Good grief - I thought I was ugly until I saw him. A number of the PG (?) figures show some corrosion of the areas of the figure which were treated with flesh-coloured paint - I've seen this quite a lot on old figures - I wonder what the paint was? Some lead in the pigment?
 

 
I also dug out, for a photograph, some samples of an ex-Eric unit of the 2eme Eclaireurs de la Garde, which have unmarked bases (in fact the bases may be sheet metal), and they look sort of like Alberken, though I suggest that they don't look very like the official FNC 4. I have plans to restore these fellows back to duty condition, though the 2eme Eclaireurs had a very limited service record, and have a very good chance of not being required for action very often.

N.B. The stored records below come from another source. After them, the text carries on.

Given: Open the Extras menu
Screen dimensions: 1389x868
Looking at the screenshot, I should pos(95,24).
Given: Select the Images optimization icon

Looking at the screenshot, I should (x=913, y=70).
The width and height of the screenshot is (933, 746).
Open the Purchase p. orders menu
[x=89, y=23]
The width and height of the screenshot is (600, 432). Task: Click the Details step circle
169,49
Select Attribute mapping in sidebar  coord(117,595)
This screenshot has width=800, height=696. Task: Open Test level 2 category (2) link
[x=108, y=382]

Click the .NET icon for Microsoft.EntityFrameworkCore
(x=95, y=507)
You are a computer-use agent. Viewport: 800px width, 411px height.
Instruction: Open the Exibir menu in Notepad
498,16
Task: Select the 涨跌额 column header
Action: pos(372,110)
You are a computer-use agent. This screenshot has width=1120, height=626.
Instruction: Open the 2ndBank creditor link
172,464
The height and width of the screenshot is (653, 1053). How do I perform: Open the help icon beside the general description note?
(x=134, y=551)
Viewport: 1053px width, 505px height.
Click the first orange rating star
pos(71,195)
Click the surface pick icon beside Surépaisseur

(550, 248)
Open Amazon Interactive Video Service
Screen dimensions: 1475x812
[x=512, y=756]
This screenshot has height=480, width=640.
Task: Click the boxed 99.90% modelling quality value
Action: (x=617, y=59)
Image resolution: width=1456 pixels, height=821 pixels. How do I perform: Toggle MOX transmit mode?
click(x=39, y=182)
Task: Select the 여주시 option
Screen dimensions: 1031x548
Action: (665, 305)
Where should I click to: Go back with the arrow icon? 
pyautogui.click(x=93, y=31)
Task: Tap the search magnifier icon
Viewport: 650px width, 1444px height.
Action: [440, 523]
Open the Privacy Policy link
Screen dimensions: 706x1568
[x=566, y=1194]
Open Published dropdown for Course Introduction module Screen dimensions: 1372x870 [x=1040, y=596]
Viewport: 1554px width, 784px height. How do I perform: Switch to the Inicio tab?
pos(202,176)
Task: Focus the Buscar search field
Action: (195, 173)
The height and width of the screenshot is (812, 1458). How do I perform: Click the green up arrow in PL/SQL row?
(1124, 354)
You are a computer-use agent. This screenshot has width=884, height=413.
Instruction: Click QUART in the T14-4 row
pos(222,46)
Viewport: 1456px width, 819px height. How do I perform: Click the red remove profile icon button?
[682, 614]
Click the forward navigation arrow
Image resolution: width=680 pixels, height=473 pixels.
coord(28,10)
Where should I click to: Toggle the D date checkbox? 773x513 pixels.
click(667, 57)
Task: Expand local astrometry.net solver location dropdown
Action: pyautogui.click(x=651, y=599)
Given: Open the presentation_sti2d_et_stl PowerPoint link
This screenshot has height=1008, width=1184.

I hope you enjoyed that lot - time for me to get properly tidied up and get on with a sensible weekend - I hope to paint some WSS figures today, but we seem to have a North-East wind again, and the attic is perishing cold!


***** Late Edit *****

 
"I wonder what history will say about them, eh? You couldn't pass me the loofah, could you, Soult?"
 
Completely different topic - my DVD for the 1970 Waterloo movie has to be just about my greatest buy ever - I think I paid £3.90 for it, years ago, and I must have watched it over a hundred times. However, I observe that there is a BluRay version available. Now, I use a BluRay player, which definitely improves the quality of the picture from my DVD, but I was thinking about buying the BluRay disc. Some of the reviews on Amazon are really pretty terrible - subtitles in random languages, all sorts of issues.

A question: does anyone have a BluRay disc of Waterloo, and is it any good? I see there is a "Special Edition" to be released on 14th June this year - I feel I ought to get a copy!